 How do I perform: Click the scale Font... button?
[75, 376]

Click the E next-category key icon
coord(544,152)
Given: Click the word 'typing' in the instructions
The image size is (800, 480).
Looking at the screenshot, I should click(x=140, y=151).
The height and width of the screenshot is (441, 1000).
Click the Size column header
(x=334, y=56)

...

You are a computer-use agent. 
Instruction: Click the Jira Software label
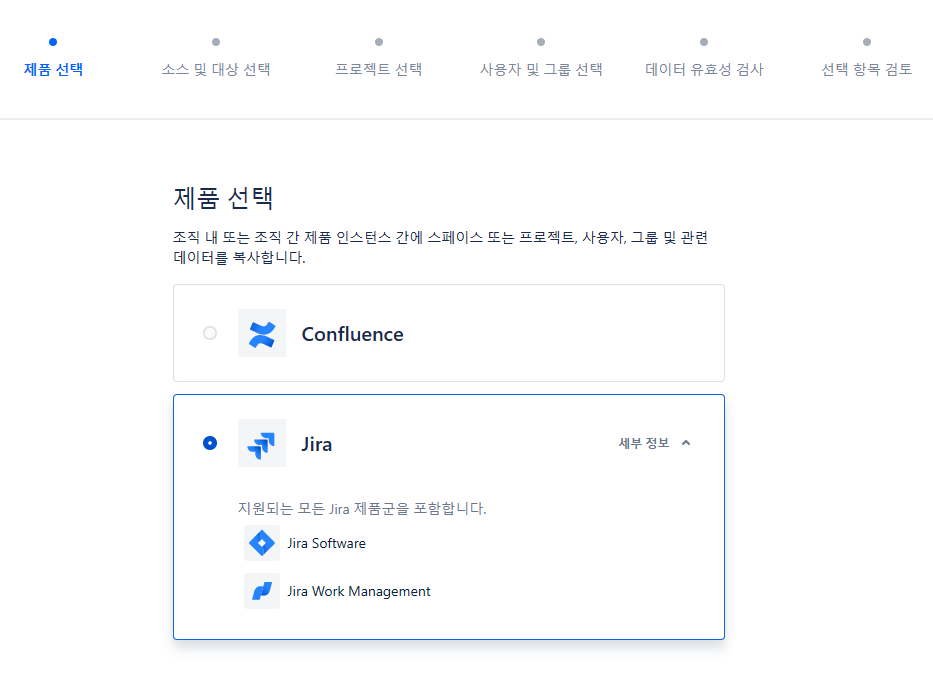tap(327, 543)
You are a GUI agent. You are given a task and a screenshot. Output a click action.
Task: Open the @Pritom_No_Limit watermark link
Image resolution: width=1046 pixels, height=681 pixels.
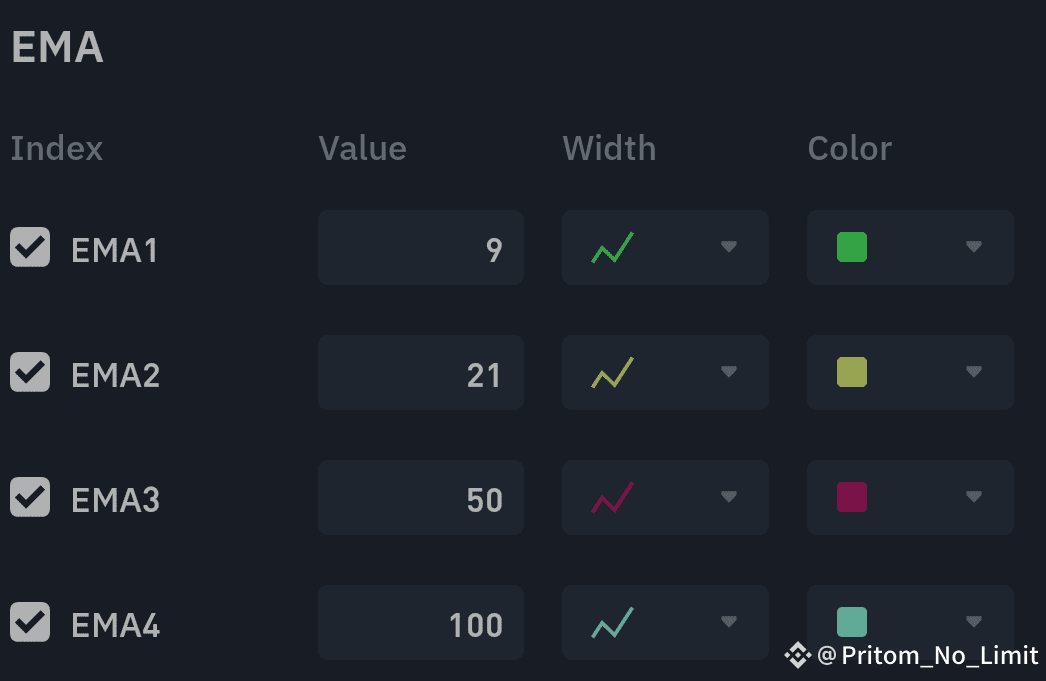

▶ **Aim of the task**
Each line of the material with the word "agent" in it should be listed.

▶ **Result of the task**
You are a computer-use agent. 
You are a GUI agent. You are given a task and a screenshot. Output a click action.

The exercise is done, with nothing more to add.